Since you operate on big-ish data here, using shared memory would be a good option to keep the memory footprint low while parallelizing the job. The multiprocessing
module i.a. offers Array
for this case:
multiprocessing.Array(typecode_or_type, size_or_initializer, *, lock=True)
Return a ctypes array allocated from shared memory. By default the return value
is actually a synchronized wrapper for the array. docs
The code below also uses multiple processes to create the data. Please get the code for the mp_utils
module from my answer here. The two functions from there are for creating "fair" ranges over the indexes of your shared array.
These batch_ranges
are send to the worker processes and each process will work on the shared array at indexes contained in these ranges.
import random
import ctypes
from time import perf_counter
from multiprocessing import Process, Array
from mp_utils import calc_batch_sizes, build_batch_ranges
def f(data, batch_range):
"""Target processing function."""
for i in batch_range:
if data[i] > 127:
data[i] = 255 - data[i]
def create_data(array, batch_range):
"""Fill specified range of array with random bytes."""
rd = random.Random(42) # arbitrary seed 42
getrandbits = rd.getrandbits # for speed
for i in batch_range:
array[i] = getrandbits(8)
def process_tasks(target, tasks):
"""Process tasks by starting a new process per task."""
pool = [Process(target=target, args=task) for task in tasks]
for p in pool:
p.start()
for p in pool:
p.join()
def main(x, y, time, n_workers):
xyt = x * y * time
# creating data
creation_start = perf_counter() # ----------------------------------------
# We don't need a lock here, because our processes operate on different
# subsets of the array.
sha = Array(ctypes.c_ubyte, xyt, lock=False) # initialize zeroed array
batch_ranges = build_batch_ranges(calc_batch_sizes(len(sha), n_workers))

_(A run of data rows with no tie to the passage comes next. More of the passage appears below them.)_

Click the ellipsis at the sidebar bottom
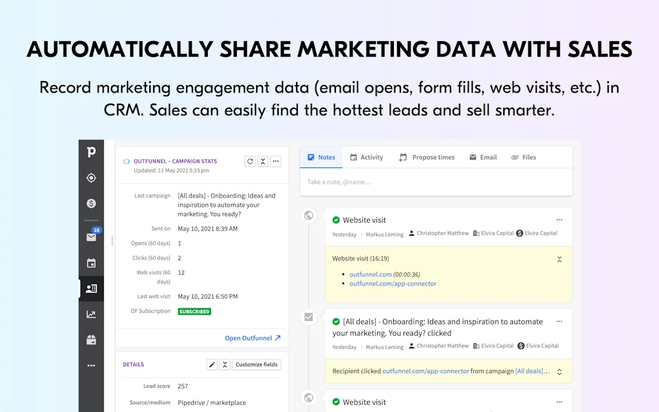Image resolution: width=659 pixels, height=412 pixels. click(91, 365)
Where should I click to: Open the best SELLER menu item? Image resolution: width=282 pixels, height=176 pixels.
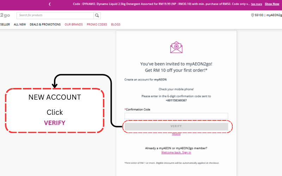[5, 25]
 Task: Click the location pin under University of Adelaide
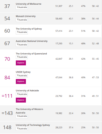pyautogui.click(x=18, y=94)
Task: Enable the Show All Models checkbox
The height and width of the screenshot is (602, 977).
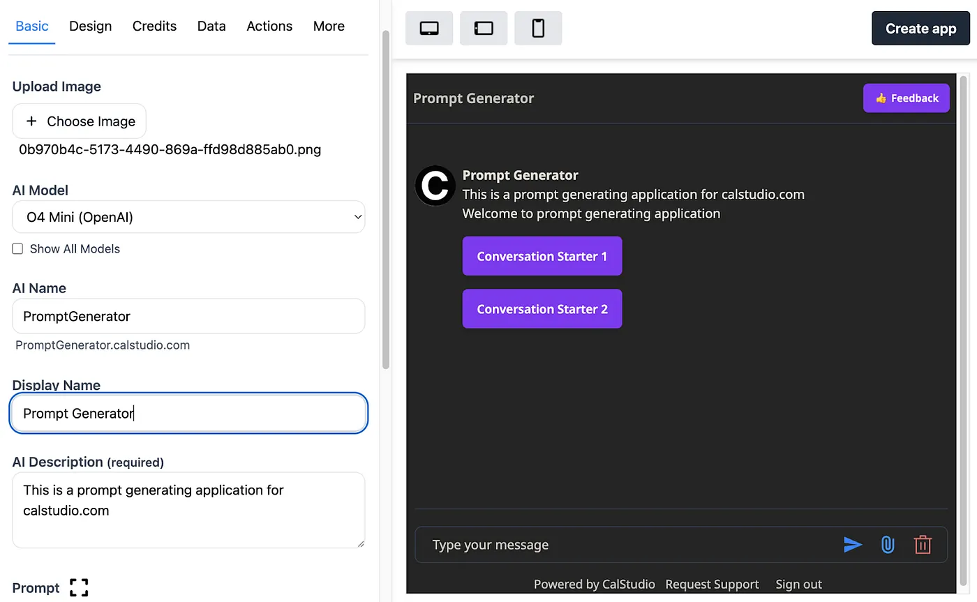Action: [x=17, y=248]
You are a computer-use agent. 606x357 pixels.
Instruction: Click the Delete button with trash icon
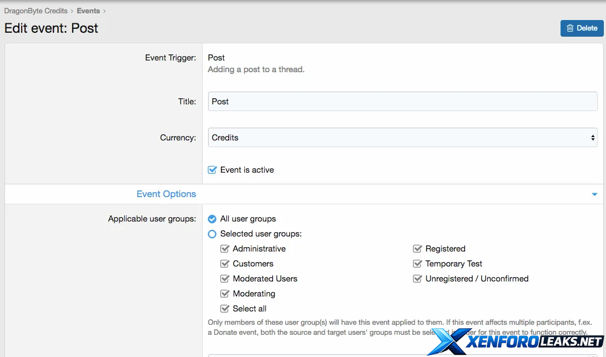(582, 28)
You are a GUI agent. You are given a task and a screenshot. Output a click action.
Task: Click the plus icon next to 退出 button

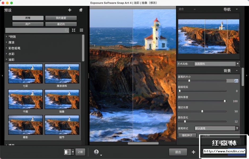(194, 152)
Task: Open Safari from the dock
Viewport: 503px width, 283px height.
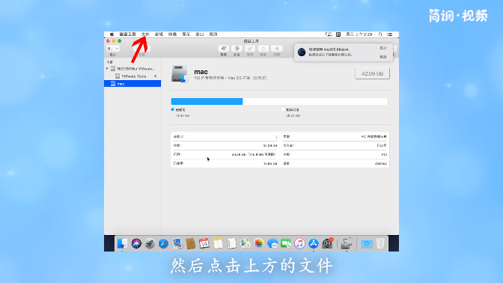Action: (163, 243)
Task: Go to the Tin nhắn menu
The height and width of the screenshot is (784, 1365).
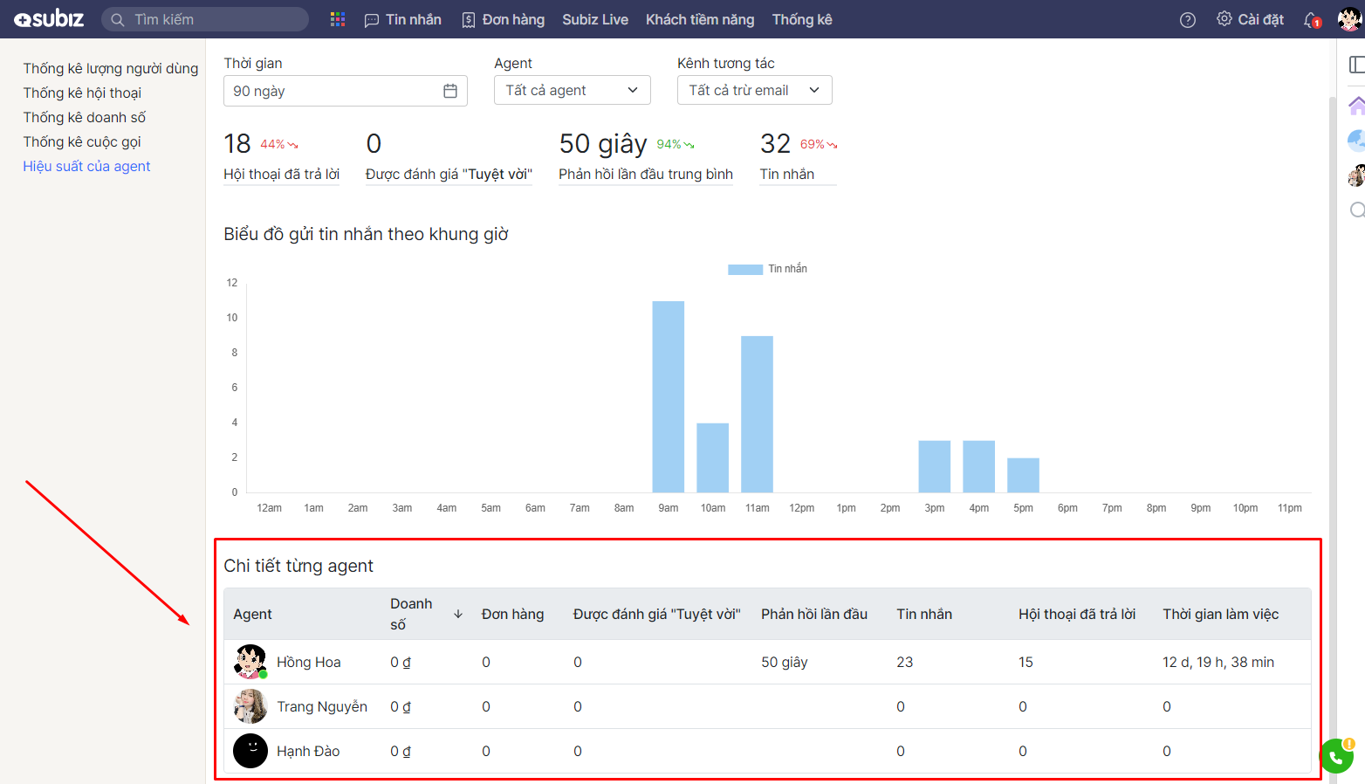Action: coord(403,19)
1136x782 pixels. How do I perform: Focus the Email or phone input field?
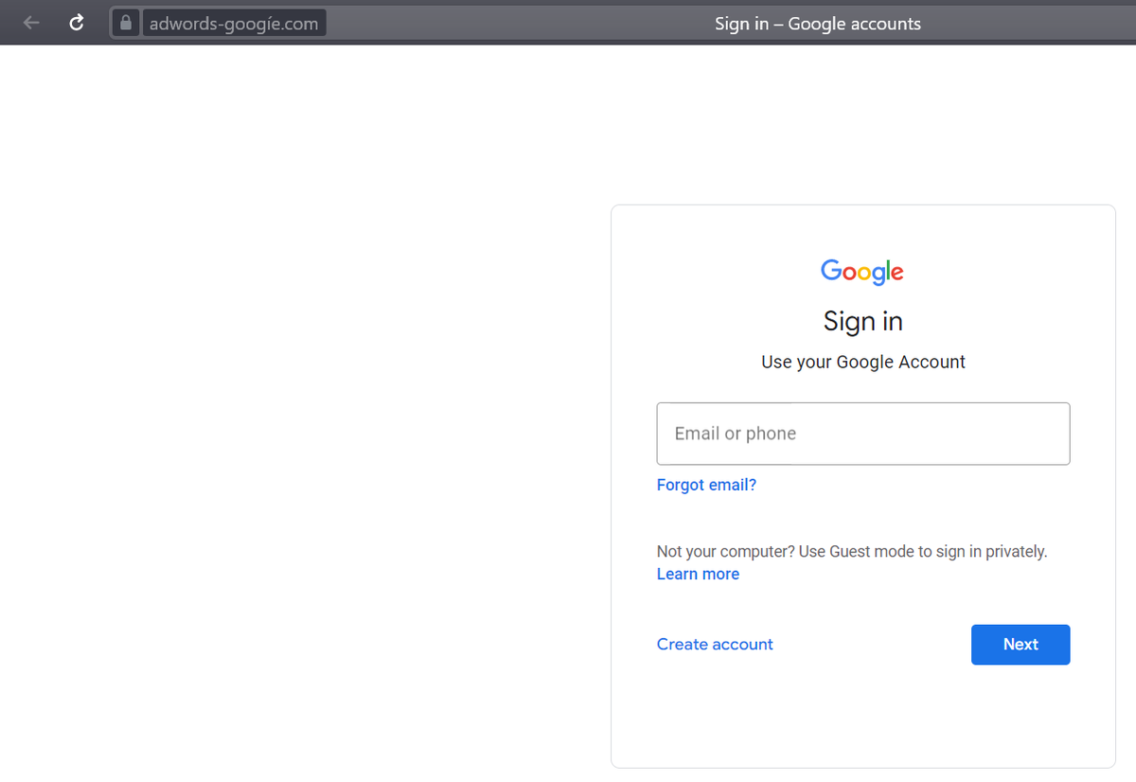(x=862, y=434)
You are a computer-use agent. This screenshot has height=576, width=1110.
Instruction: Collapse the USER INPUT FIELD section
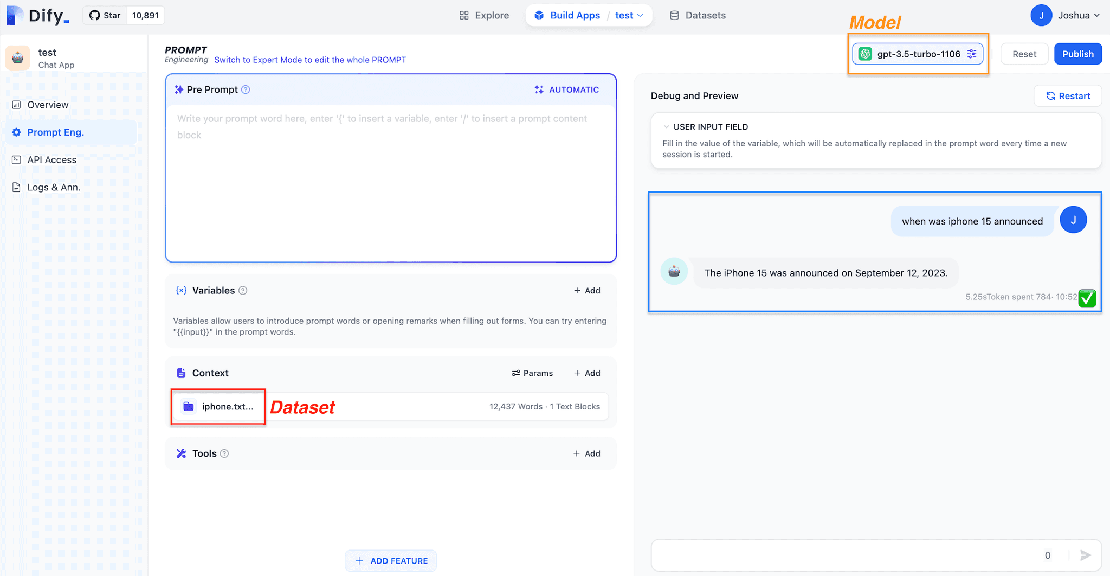pyautogui.click(x=667, y=126)
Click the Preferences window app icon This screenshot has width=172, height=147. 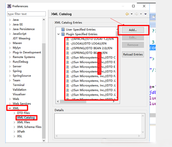9,6
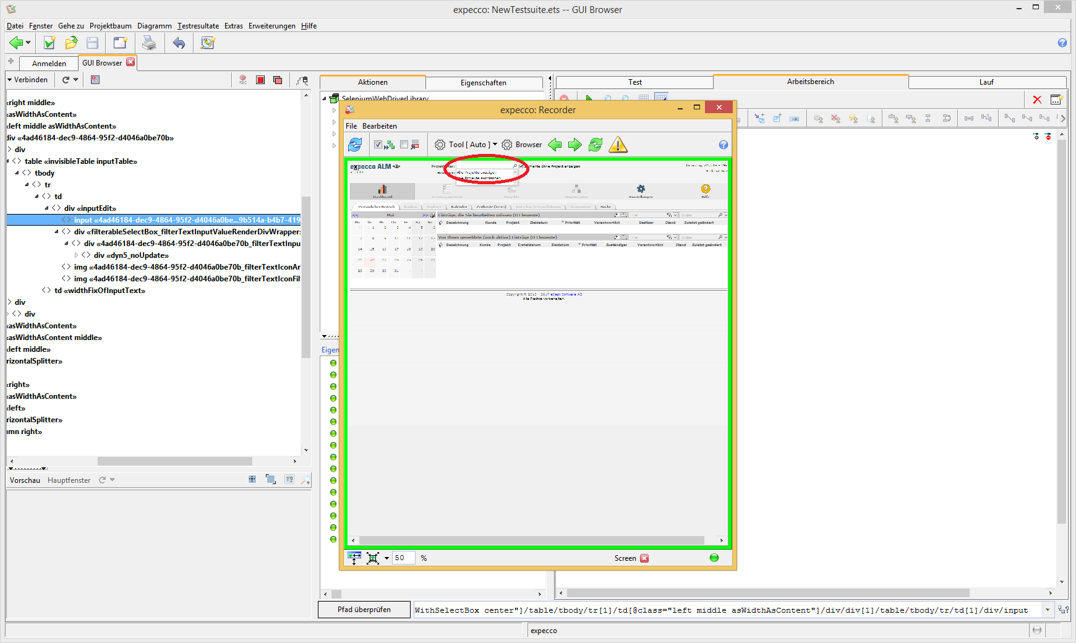Image resolution: width=1076 pixels, height=643 pixels.
Task: Expand the div «dyn5_noUpdate» tree node
Action: (77, 255)
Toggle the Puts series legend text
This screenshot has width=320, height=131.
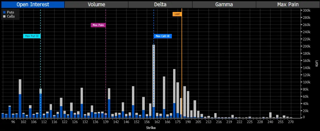[x=10, y=12]
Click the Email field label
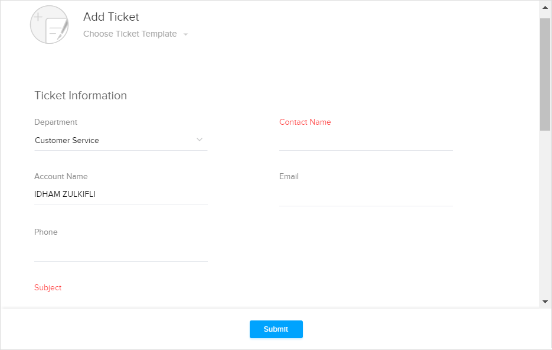The width and height of the screenshot is (552, 350). point(289,176)
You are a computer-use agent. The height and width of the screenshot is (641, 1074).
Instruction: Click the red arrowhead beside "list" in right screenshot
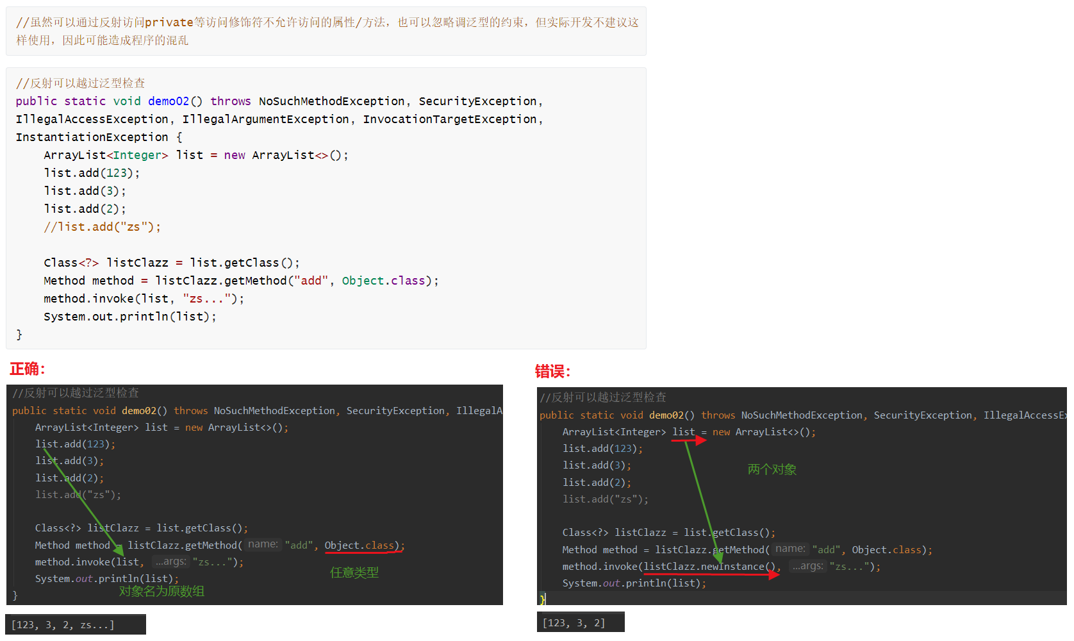point(700,440)

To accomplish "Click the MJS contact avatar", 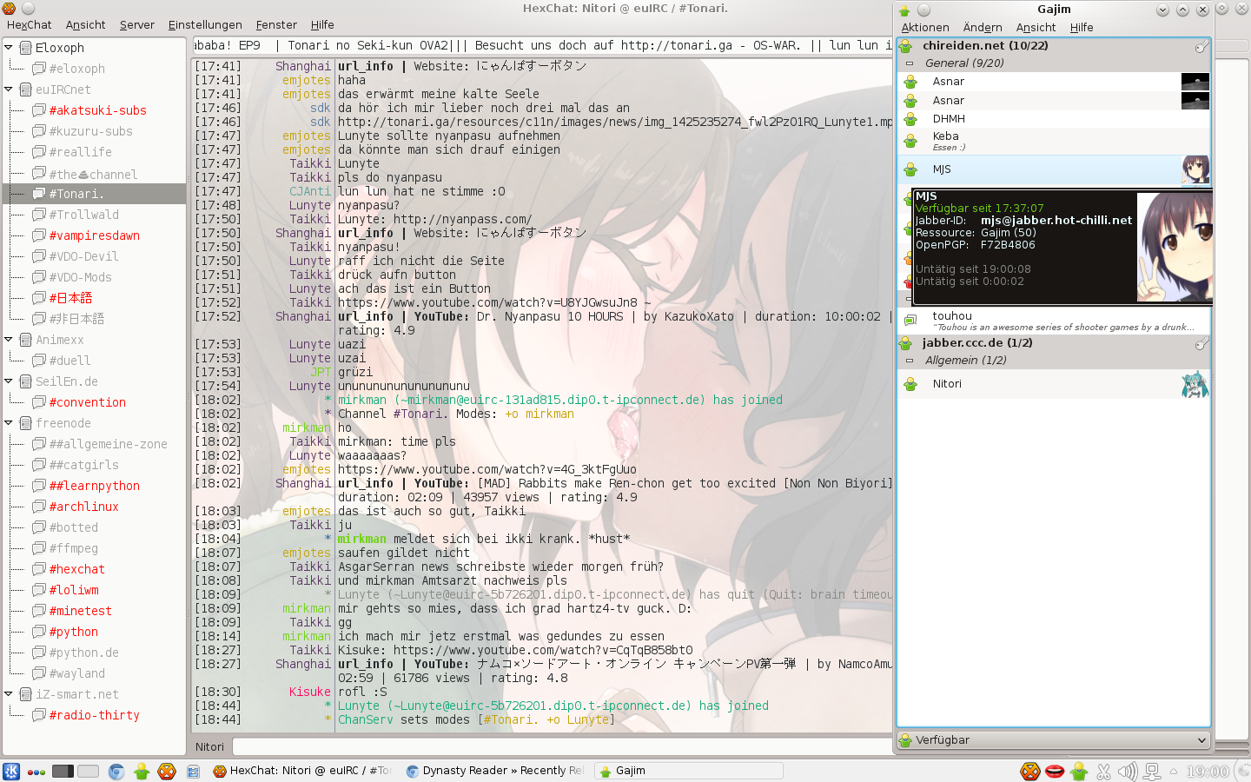I will [x=1195, y=169].

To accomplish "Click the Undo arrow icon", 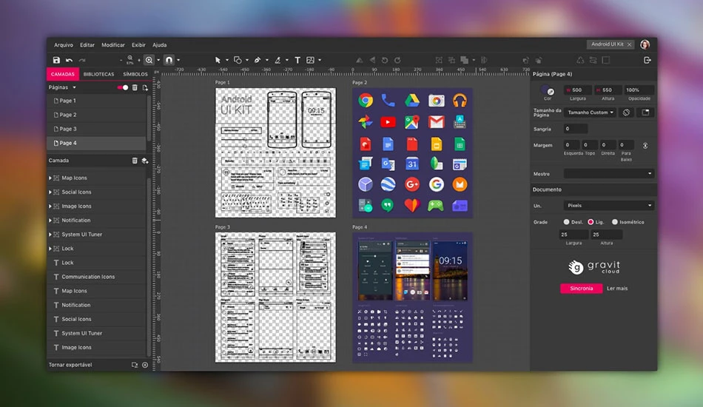I will pyautogui.click(x=69, y=60).
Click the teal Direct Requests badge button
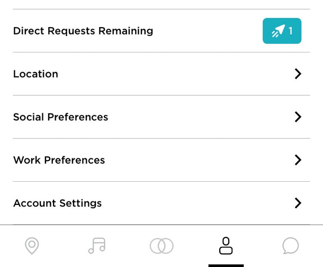This screenshot has width=323, height=267. (282, 31)
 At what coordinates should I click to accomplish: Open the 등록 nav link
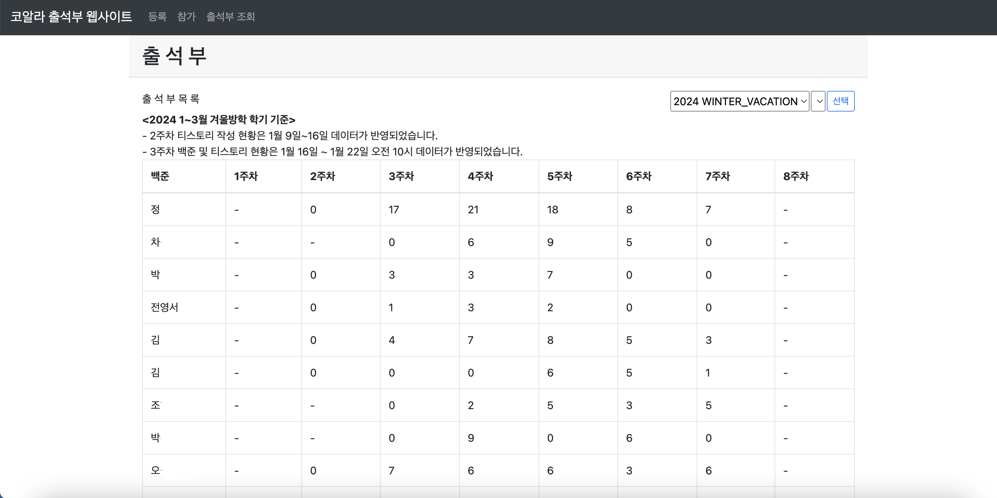click(157, 17)
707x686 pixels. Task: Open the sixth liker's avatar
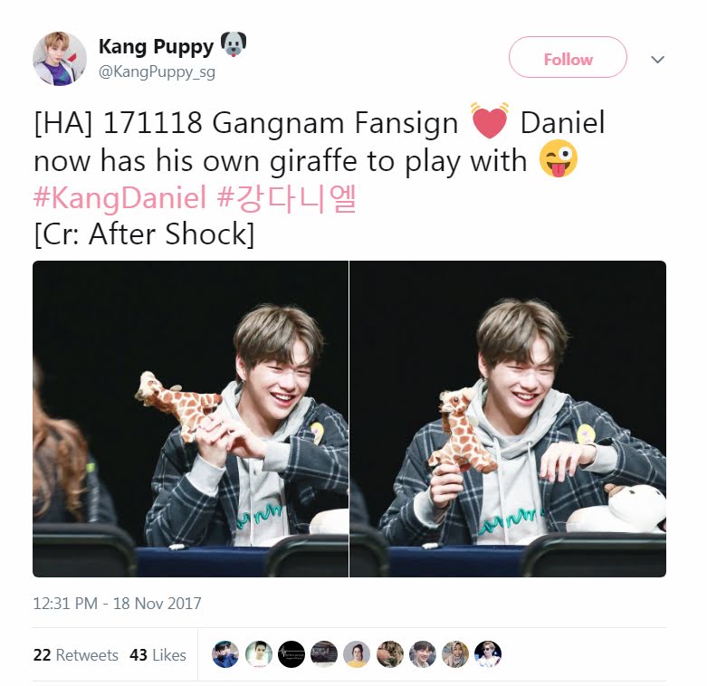click(389, 654)
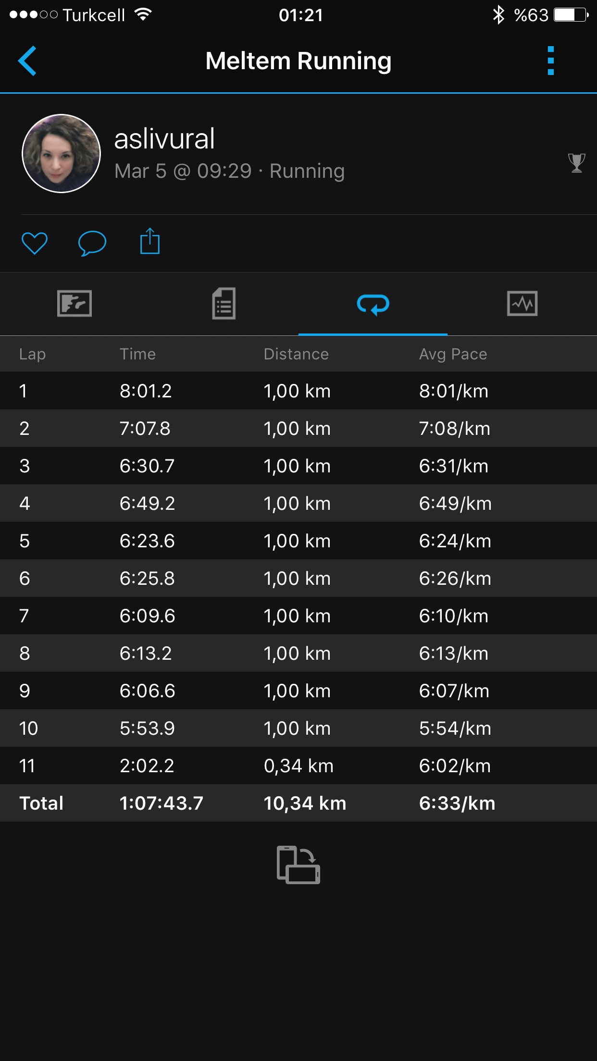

tasks = [*zip([sha] * n_workers, batch_ranges)]
process_tasks(target=create_data, tasks=tasks)
print(f'elapsed for creation: {perf_counter() - creation_start:.2f} s') #-
print(sha[:30])
# process data
start = perf_counter() # -------------------------------------------------
process_tasks(target=f, tasks=tasks)
print(f'elapsed for processing: {perf_counter() - start:.2f} s') # -------
print(sha[:30])
if __name__ == '__main__':
N_WORKERS = 8
X = Y = 512
TIME = 200
main(X, Y, TIME, N_WORKERS)
Example Output:
elapsed for creation: 5.31 s
[163, 28, 6, 189, 70, 62, 57, 35, 188, 26, 173, 189, 228, 139, 22, 151, 108, 8, 7, 23, 55, 59, 129, 154, 6, 143, 50, 183, 166, 179]
elapsed for processing: 4.36 s
[92, 28, 6, 66, 70, 62, 57, 35, 67, 26, 82, 66, 27, 116, 22, 104, 108, 8, 7, 23, 55, 59, 126, 101, 6, 112, 50, 72, 89, 76]
Process finished with exit code 0
I'm running this on a SandyBridge (2012) machine, 8 cores (4 Hyper-Threading), Ubuntu 18.04.
Your serial original code gets:
elapsed for creation: 22.14 s
elapsed for processing: 16.78 s
So I'm getting about a four times speed up with my code (roughly as much as my machine has real cores).
These numbers are for 50 MiB (512x512x200) data. I also tested with 4 GiB (2048x2048x1000), timings improved accordingly from 1500 s (serial) to 366 s (parallel).